I was born with nothing and still have most of it left.
Good question Chris, and the answer is simple, but explaining it isn't.
The shaft at the bottom is part of a drum which contains the plungers which are the pump pistons. The way it pumps oil is that as the whole center drum rises, the small cylinders fill with oil and when it drops, that oil is pumped out though various drillings.
The arm at the top is ground like a cam so that it restricts how far the "drum" rises. At idle it can only move a few mm, but wide open the whole drum can rise much further. It is a variable stroke device.
If you are familiar with a swash plate hydraulic pump used for example in a jet engine fuel supply, it works more or less the same way. Rotary motion of the "drum" allows the pistons/plungers to rise and fall (reciprocating motion). The difference is that this pump uses a face cam in place of an angled swash plate.
In the link that Dave posted (thanks Dave), you can see that part 5 is different on the top left to top right. As it rotates that change in height causes the part to rise and fall (see the up and down arrows). The plungers are different lengths to get more oil to the barrels than the big ends.

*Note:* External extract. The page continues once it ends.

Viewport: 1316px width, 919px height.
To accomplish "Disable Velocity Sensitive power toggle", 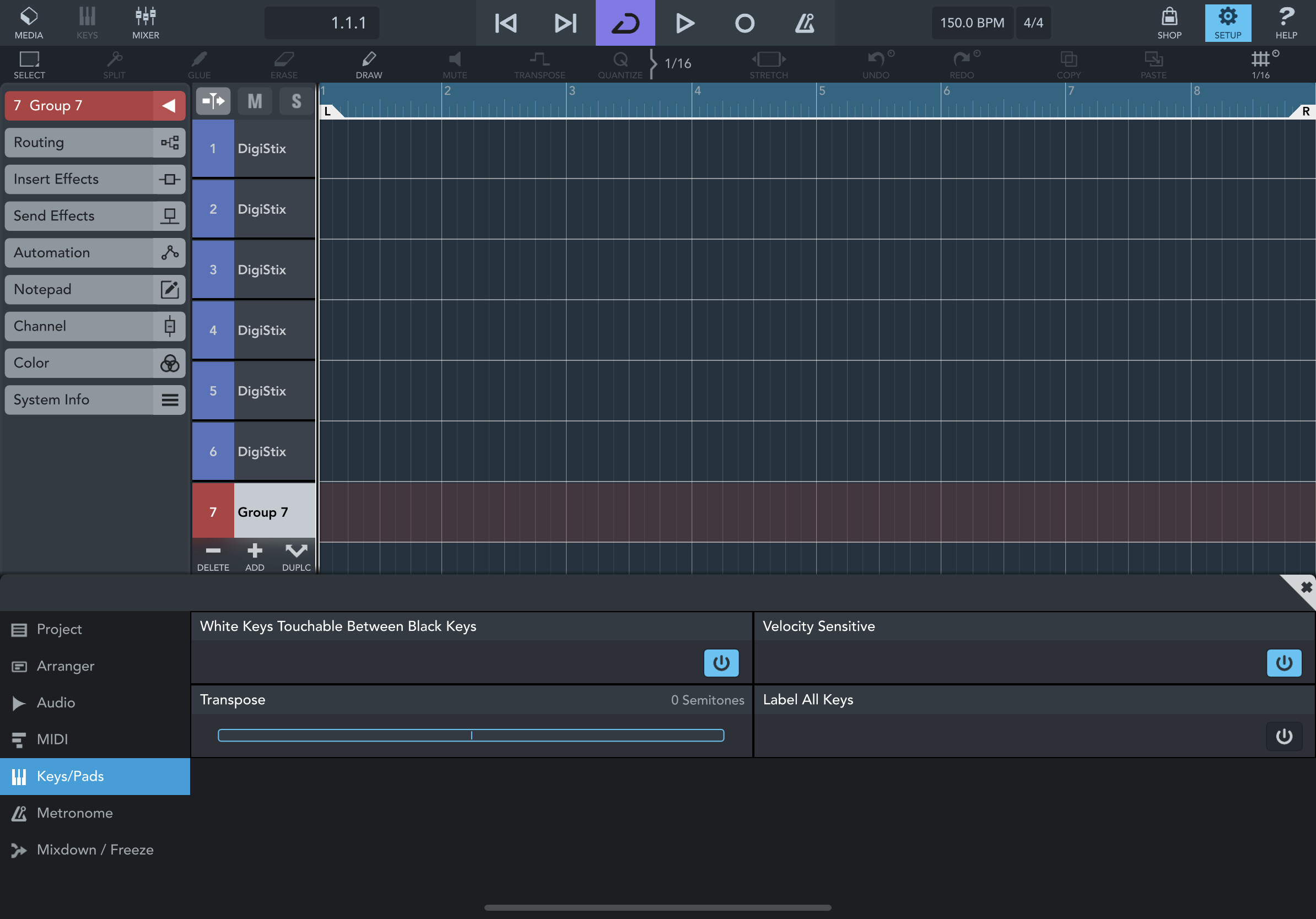I will pos(1283,663).
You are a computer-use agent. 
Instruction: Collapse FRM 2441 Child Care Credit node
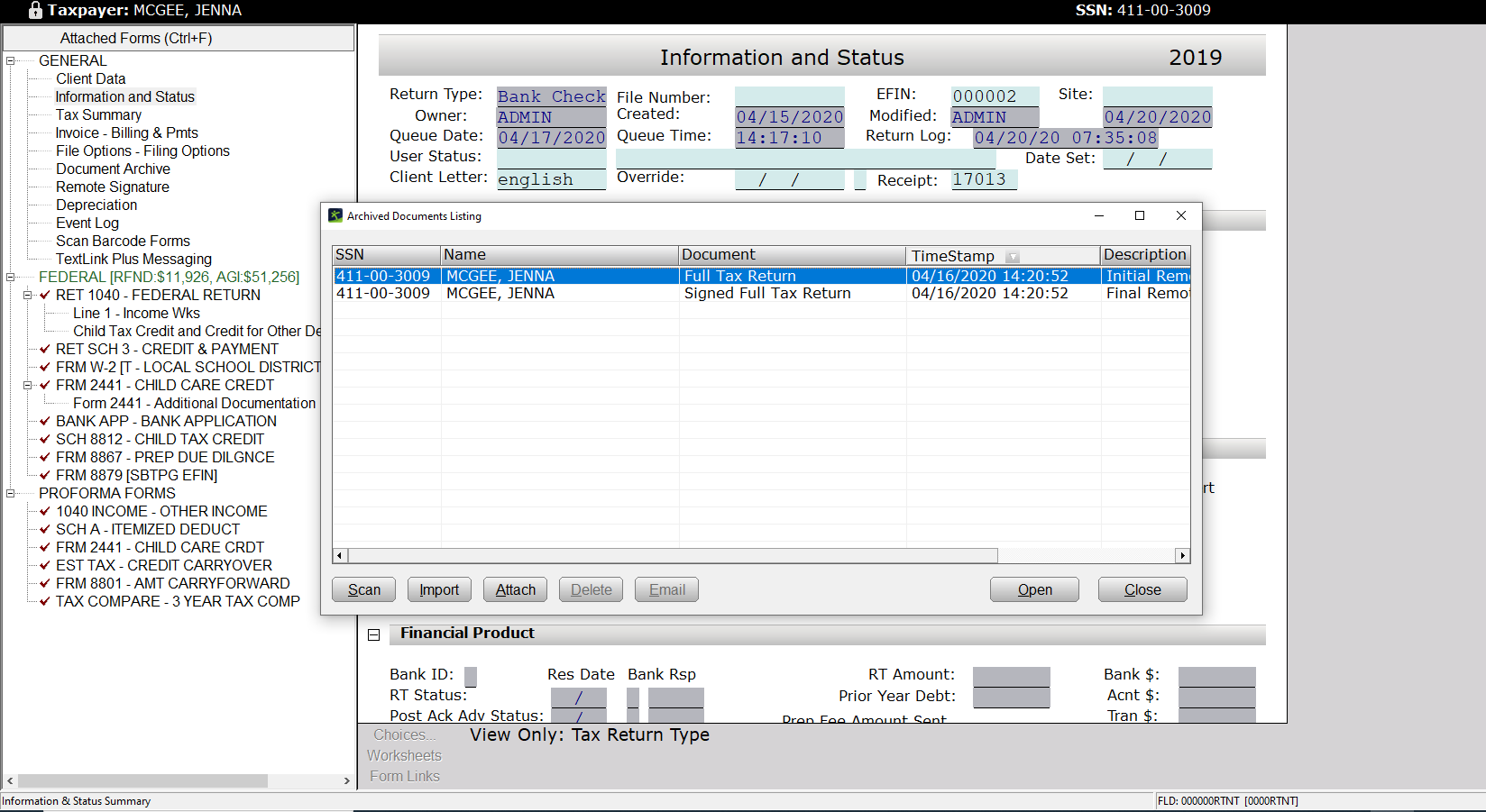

Part 3 is the actuating arm and it restricts the stroke of the pump. If the bike stops when part 5 is at the top of it's stoke, and teh throttle is opened and then closed, teh actuating arm cannot close properly until the motor turns a few more revolutions. People think that it's sticking. but it's not really.
So a GT oil pump changes the stroke and therefore volume of oil pumped per revolution by changing the arm position. And the pump output is directly variable with engine speed. It's a clever design.
If I read the article correctly, more oil is provided to the cylinders than oil to the crank bearings. Does this mean when I fire up with this new red oil, the lines to the crank will change color at a slower rate than the 3 going to the cylinders?
I was born with nothing and still have most of it left.
I'm not sure how easy it will be to see though. I tend to fire the bike up and take it around the block and when I get back all the lines are full of the new oil.
I don't have the figures for a 550. It's the 750 data I was quoting, but I would expect it to be similar.